== Exercise directions ==
Write out every line below that includes the word "Convert".

== Records ==
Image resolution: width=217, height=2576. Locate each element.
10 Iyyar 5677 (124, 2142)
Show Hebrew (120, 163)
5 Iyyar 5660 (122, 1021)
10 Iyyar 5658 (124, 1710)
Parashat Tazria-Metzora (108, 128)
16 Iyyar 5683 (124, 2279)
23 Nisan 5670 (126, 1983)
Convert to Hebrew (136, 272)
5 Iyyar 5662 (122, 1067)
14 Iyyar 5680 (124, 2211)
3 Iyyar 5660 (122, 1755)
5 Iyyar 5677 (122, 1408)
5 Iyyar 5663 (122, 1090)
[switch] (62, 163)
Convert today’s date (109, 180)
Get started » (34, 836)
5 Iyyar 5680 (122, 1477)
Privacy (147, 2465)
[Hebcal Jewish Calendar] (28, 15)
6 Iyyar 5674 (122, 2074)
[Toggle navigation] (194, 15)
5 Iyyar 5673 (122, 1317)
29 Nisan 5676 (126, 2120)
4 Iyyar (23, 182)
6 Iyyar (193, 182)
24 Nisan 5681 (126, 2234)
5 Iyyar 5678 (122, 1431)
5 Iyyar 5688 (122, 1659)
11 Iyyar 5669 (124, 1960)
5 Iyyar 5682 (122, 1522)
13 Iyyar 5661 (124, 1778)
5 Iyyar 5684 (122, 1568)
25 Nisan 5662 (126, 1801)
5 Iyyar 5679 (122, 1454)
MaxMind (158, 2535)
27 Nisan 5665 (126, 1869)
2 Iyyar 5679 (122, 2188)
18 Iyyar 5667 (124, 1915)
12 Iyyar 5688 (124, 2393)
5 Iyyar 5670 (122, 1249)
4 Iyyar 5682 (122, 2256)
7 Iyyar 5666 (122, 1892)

== Exercise answer ==
Convert to Hebrew (136, 272)
Convert today’s date (109, 180)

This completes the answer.